*** Input records ***
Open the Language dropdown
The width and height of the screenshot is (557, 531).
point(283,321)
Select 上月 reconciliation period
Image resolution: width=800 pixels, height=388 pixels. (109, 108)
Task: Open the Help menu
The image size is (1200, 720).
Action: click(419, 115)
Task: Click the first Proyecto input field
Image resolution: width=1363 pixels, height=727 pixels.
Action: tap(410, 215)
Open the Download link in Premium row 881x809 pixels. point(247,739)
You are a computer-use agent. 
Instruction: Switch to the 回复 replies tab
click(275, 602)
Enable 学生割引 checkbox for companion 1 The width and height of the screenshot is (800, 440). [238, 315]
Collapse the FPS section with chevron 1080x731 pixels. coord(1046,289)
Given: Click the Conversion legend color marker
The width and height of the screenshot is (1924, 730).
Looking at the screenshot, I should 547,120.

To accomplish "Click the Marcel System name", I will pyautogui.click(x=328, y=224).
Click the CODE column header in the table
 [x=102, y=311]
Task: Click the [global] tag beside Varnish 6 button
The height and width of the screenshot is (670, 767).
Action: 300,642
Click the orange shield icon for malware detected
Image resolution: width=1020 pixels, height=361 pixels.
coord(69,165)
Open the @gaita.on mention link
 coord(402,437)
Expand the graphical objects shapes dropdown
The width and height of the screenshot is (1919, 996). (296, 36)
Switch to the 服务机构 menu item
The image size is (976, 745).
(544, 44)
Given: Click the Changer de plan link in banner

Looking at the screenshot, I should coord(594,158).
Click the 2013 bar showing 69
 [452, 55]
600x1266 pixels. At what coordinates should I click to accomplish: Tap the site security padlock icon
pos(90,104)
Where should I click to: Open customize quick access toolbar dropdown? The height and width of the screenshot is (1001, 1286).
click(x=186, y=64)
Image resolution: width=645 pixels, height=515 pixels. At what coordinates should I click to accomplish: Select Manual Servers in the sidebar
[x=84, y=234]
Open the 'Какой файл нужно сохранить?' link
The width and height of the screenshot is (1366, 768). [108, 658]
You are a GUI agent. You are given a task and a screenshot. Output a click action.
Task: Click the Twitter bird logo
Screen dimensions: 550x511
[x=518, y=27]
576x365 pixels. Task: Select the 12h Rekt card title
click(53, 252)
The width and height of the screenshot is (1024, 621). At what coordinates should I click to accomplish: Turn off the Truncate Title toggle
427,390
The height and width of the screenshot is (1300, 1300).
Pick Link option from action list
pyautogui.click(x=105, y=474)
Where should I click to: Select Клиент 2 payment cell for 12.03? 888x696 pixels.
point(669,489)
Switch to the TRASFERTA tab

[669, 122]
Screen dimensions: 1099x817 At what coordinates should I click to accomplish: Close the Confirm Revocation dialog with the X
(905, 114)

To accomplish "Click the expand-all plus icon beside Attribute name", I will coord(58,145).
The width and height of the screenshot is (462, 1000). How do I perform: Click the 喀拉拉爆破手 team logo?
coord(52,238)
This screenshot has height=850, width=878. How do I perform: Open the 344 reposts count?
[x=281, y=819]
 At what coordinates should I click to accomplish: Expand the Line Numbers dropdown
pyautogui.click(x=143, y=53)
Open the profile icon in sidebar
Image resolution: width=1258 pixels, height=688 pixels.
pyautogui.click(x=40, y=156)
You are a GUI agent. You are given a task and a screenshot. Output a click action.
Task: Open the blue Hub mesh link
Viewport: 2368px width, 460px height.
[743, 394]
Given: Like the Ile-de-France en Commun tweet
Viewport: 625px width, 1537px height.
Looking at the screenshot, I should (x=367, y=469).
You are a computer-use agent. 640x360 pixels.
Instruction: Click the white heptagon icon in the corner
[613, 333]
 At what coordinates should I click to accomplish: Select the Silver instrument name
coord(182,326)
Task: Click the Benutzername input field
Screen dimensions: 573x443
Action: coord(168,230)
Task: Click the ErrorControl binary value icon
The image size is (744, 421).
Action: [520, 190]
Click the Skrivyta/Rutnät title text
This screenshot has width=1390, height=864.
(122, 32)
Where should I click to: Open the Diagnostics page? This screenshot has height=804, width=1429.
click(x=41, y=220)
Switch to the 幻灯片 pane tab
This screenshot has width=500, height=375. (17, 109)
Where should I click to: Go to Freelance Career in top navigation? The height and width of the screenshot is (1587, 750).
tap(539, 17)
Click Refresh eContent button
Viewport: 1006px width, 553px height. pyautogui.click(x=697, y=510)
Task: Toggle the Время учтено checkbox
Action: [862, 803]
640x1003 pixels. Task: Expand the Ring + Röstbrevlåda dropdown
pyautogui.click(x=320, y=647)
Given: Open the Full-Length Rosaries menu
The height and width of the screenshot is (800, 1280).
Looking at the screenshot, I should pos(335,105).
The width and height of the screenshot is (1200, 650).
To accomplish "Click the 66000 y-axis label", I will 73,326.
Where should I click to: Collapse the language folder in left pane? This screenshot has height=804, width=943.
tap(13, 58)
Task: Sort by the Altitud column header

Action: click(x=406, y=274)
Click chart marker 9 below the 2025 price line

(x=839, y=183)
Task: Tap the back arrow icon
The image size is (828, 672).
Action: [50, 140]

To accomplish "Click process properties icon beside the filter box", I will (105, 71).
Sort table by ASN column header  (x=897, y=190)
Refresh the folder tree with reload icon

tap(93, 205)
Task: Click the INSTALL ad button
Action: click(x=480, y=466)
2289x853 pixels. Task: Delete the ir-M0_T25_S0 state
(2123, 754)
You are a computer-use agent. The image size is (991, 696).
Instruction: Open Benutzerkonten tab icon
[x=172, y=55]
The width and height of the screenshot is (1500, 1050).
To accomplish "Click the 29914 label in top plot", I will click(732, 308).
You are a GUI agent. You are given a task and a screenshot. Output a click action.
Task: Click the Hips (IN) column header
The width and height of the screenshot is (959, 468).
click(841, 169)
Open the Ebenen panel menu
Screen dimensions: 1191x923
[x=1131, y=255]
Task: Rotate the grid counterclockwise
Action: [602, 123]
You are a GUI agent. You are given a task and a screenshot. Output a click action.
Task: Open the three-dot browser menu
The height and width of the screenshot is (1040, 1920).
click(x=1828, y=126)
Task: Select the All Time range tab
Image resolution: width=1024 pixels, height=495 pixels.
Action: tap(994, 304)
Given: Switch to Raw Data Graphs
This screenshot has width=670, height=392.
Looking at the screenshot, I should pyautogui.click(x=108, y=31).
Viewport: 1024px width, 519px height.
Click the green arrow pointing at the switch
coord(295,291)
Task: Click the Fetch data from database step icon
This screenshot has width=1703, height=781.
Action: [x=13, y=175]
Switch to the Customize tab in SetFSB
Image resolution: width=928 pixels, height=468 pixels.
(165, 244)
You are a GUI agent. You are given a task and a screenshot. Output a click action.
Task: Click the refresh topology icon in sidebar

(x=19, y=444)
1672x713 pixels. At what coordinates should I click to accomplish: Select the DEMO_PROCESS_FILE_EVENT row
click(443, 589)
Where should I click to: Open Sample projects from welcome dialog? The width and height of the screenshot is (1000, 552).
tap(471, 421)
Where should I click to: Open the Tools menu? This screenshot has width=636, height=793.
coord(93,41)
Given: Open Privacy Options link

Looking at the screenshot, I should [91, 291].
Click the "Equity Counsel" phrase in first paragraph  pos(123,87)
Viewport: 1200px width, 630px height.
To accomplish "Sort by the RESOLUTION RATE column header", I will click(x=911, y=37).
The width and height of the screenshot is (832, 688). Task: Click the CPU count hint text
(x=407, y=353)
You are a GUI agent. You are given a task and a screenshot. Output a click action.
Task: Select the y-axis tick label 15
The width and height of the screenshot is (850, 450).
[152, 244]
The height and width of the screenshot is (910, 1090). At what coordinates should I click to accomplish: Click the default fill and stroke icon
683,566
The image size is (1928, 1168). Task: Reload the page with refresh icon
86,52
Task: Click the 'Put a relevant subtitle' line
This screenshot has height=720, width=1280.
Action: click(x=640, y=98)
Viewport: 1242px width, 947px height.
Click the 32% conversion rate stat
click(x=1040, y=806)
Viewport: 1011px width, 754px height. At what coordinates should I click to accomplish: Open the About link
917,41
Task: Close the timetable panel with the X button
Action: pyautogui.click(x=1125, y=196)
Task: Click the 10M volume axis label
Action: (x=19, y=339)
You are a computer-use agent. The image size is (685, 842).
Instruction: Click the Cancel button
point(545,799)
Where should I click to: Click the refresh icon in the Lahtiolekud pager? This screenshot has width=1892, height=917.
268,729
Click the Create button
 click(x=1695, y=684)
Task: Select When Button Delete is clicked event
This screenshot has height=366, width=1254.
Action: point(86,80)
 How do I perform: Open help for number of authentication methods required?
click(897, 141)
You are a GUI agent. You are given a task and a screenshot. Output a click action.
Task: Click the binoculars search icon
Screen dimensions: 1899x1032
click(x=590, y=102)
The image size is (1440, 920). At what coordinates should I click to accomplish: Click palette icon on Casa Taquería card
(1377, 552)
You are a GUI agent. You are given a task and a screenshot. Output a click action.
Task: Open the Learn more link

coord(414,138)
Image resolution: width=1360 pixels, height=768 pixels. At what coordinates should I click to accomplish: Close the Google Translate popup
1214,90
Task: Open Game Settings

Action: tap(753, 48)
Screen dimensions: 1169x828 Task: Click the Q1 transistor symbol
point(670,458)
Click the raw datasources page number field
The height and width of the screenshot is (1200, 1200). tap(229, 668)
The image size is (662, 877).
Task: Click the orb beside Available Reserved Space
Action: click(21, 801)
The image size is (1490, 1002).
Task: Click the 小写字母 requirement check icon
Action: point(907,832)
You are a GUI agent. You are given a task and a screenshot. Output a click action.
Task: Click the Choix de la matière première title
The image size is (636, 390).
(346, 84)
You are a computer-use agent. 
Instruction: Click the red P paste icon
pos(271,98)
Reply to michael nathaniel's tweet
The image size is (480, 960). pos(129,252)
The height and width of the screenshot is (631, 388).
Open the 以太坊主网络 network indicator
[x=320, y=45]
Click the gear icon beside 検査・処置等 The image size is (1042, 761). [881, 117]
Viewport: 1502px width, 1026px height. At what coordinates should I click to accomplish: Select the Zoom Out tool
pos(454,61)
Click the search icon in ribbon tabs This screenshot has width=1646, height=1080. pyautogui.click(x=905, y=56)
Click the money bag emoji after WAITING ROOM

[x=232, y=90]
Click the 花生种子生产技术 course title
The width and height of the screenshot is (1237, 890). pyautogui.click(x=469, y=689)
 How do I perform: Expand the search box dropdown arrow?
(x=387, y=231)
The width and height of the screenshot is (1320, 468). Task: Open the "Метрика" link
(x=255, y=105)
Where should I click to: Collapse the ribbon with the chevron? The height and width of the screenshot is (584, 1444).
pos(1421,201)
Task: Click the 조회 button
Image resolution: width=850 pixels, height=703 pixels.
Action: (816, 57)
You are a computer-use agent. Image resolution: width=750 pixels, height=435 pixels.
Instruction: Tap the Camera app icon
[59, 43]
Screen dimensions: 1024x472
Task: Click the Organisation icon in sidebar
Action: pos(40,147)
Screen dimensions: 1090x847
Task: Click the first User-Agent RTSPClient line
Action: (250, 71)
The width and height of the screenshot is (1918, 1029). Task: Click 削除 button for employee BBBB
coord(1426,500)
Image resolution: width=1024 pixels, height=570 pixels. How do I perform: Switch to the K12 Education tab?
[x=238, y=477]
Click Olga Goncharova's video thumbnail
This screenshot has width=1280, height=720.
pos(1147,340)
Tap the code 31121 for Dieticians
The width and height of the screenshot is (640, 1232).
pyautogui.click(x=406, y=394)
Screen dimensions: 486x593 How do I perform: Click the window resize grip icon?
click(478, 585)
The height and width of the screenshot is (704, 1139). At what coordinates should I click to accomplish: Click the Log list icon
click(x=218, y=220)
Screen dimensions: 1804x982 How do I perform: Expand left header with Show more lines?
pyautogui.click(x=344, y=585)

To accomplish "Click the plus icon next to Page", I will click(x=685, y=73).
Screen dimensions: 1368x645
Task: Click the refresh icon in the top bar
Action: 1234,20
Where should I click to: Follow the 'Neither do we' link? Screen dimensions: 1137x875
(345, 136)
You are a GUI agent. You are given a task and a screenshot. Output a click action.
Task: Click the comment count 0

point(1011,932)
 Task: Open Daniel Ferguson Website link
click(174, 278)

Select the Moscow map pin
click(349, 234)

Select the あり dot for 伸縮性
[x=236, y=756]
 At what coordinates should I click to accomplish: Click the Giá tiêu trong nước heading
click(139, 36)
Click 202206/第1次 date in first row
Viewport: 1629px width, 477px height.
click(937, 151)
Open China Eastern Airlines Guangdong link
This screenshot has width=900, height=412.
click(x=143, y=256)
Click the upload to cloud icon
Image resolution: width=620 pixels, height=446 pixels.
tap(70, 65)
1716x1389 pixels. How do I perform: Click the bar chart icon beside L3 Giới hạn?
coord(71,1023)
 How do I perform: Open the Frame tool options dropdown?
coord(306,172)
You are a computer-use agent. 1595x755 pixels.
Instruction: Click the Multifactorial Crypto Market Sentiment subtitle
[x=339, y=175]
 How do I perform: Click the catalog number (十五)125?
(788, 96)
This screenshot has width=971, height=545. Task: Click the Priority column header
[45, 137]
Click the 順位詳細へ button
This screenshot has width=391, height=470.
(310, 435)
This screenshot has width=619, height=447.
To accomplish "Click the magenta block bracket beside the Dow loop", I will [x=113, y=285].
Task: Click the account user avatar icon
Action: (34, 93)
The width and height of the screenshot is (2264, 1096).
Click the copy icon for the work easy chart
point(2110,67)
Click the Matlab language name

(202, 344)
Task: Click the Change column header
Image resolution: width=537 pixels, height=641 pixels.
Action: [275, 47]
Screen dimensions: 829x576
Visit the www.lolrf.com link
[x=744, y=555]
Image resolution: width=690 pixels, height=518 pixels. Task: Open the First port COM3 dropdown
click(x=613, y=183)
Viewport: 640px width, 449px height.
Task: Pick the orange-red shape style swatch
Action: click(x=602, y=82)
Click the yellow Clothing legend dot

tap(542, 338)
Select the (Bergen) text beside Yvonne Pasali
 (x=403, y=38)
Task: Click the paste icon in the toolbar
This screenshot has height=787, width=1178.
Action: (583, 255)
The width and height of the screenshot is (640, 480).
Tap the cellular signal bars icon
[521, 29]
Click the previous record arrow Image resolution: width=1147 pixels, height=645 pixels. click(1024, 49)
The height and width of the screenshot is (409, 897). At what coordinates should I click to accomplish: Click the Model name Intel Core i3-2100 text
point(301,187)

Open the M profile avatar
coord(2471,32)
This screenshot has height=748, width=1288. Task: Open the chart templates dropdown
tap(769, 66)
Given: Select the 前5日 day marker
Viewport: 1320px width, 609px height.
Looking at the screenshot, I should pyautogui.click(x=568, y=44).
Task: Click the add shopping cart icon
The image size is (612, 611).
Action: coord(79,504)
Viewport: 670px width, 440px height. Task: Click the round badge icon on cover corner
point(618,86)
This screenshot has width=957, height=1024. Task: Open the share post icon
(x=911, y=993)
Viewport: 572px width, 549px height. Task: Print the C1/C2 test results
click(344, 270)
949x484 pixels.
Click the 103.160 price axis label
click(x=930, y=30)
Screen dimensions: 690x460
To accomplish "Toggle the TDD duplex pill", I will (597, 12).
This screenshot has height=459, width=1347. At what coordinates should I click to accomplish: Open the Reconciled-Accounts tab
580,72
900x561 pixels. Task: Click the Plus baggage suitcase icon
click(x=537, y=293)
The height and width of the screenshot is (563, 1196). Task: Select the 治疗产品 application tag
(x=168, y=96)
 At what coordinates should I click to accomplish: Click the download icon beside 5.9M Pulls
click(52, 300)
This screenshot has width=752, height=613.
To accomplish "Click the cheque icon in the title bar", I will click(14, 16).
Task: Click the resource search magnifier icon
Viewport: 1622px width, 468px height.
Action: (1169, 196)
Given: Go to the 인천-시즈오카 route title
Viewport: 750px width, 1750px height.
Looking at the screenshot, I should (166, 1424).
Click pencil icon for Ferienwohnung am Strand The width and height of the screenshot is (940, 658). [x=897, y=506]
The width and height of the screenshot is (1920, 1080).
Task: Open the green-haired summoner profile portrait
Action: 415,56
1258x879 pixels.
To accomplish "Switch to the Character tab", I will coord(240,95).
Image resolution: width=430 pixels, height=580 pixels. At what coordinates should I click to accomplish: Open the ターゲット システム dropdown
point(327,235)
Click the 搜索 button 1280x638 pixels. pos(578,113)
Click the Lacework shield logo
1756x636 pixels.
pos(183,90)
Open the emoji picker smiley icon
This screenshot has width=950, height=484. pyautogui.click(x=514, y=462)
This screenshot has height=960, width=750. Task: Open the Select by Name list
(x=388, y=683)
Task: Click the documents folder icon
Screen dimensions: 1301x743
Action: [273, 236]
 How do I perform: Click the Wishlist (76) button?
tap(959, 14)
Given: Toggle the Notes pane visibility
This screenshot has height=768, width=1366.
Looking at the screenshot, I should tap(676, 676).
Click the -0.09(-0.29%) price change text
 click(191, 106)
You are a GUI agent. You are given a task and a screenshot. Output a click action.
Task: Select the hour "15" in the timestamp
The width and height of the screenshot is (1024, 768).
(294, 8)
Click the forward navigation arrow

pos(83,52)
***
**Task instructions**
Show each line in the listing above that has "computer".

**Exercise result**
You are a computer-use agent. 
You are a computer-use agent. 640x360 pixels.
You are a computer-use agent. The image size is (991, 696).
You are a computer-use agent. The image size is (685, 842).
You are a computer-use agent. 
You are a computer-use agent. Image resolution: width=750 pixels, height=435 pixels.
You are a computer-use agent. 1595x755 pixels.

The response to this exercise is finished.